» Written tasks
a. Write out the tree species classification text from "Transformers and LSTMs" to "heterogenous compute infrastructure.", swapping "LSTMs" for "GRUs".
b. Summarize the tree species classification text in two sentences.

» Excerpt provided
_____
Transformers and LSTMs for tree species classification from satellite image time series bundled together with workflows and kubeconfig objects to assist one-and-done and near-realtime workflow execution on homogenous and heterogenous compute infrastructure.
The setup process described below applies only when using the infrastructure provided by EO-Lab. While the configuration of the cluster itself is indepent of your compute infrastruture or hosting provider, the clustercreation is specific to your setup.
For further information regarding executing a Nextflow workflow on a kubernetes cluster check out this repo: https://github.com/seqeralabs/nf-k8s-best-practices. It seems that the linked blog post https://seqera.io/blog/deploying-nextflow-on-amazon-eks/ offers many useful tips that ended up in the Rangeland worflow of FONDA as well. This is an alternative source, together with FONDA's geoflow, for useful information.
kubectl
is used to apply kubernetes-objects to the cluster/"run commands against a cluster". See this part of kubernetes' documentation for up-to-date instructions on how to install kubectl
. At the time of writing, Eo-Lab supports Kubernetes Clusters v1.26, thus the most up-to-date usable version of kubectl
is v1.27 as per the documentation. Additionally, it is assumed you have a x86-machine running a 64-bit Ubuntu 20.04.6 LTS
.
👉 It is advised to follow the official installation guidelines. 👈
sudo apt update
sudo apt upgrade
sudo apt install apt-transport-https ca-certificates curl
sudo mkdir -m 755 /etc/apt/keyrings
curl -fsSL https://pkgs.k8s.io/core:/stable:/v1.29/deb/Release.key | sudo gpg --dearmor -o /etc/apt/keyrings/kubernetes-apt-keyring.gpg
echo 'deb [signed-by=/etc/apt/keyrings/kubernetes-apt-keyring.gpg] https://pkgs.k8s.io/core:/stable:/v1.27/deb/ /' | sudo tee /etc/apt/sources.list.d/kubernetes.list
sudo apt update
sudo apt install kubectl
While not strictly needed, installation of command line applications to interact with CloudFerro's services makes the setup process of kubectl simpler.
_____
» Dataset excerpt
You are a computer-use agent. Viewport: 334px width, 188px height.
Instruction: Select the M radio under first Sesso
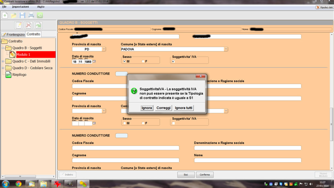point(125,61)
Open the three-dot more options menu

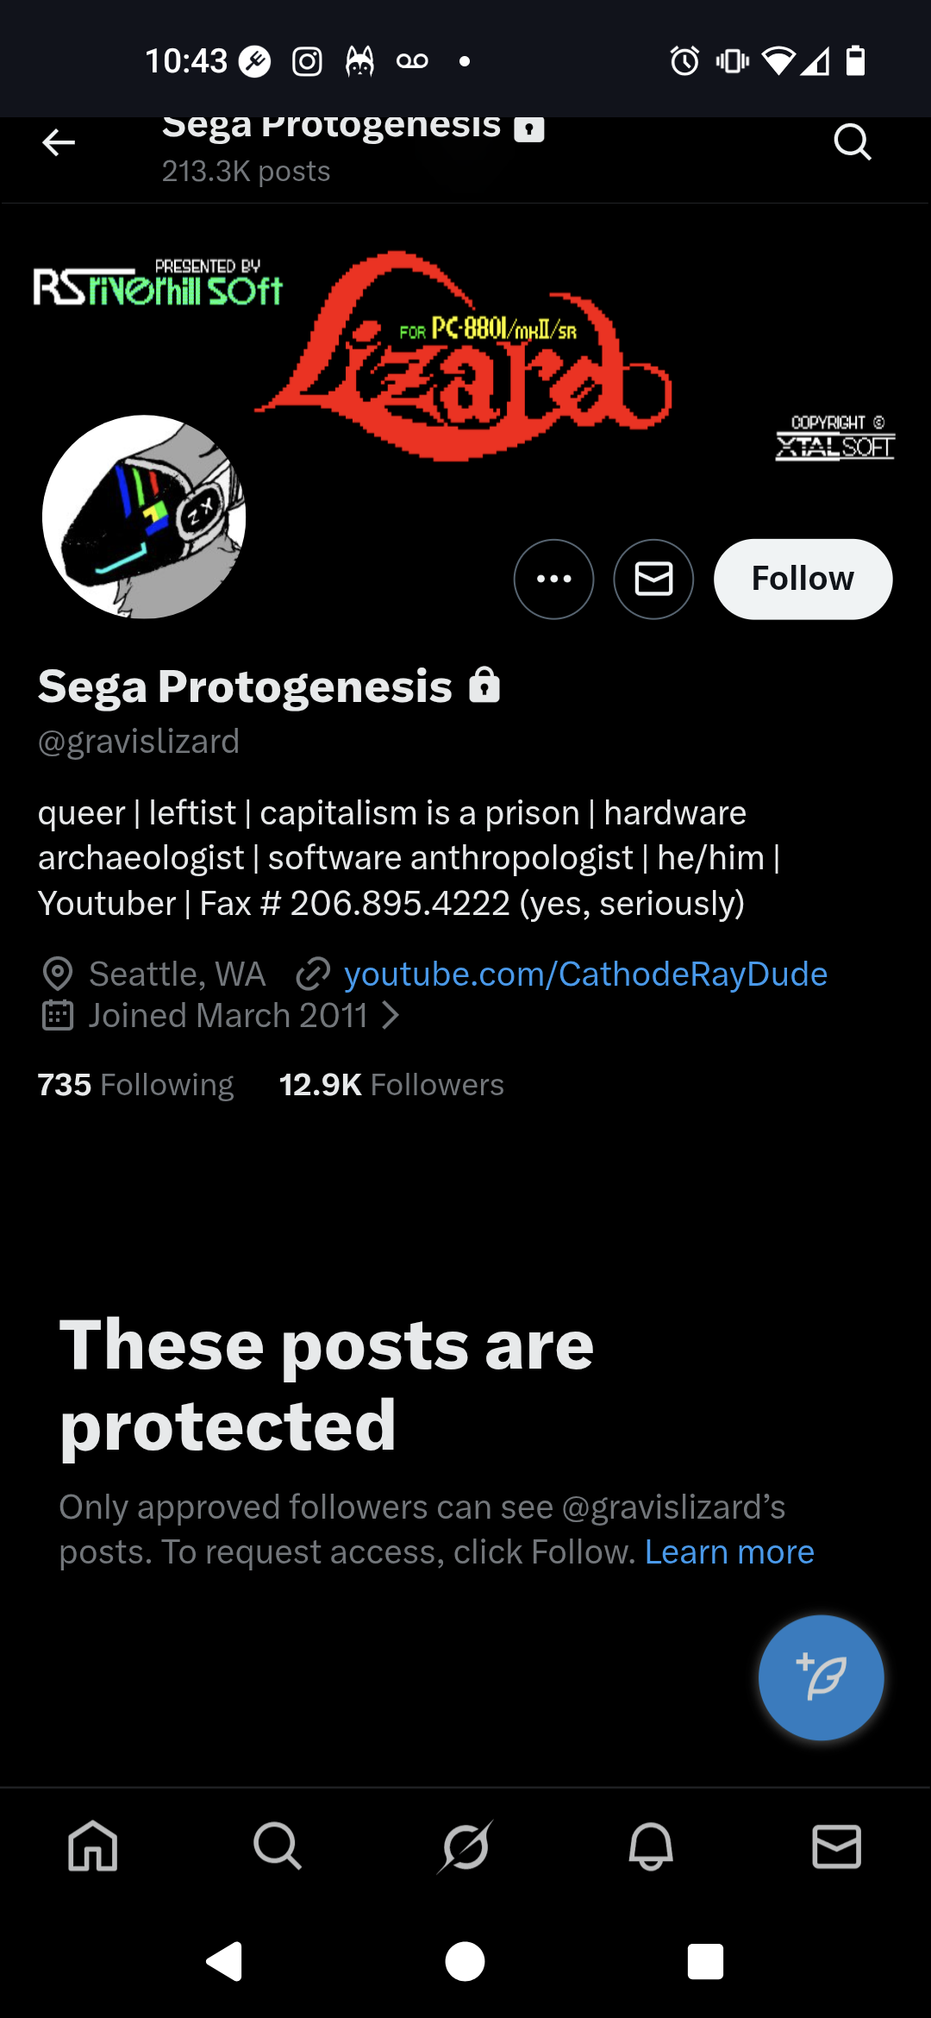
_____
» Written answers
a.
Transformers and GRUs for tree species classification from satellite image time series bundled together with workflows and kubeconfig objects to assist one-and-done and near-realtime workflow execution on homogenous and heterogenous compute infrastructure.

b. The text presents transformers and LSTMs for classifying tree species from satellite image time series, bundled with workflows and kubeconfig objects for execution on homogenous and heterogenous compute infrastructure, and states that the setup process it describes applies only to EO-Lab's infrastructure. It explains that kubectl is used to run commands against a cluster and advises following the official installation guidelines, noting that EO-Lab supports Kubernetes clusters v1.26, so the most up-to-date usable kubectl version is v1.27.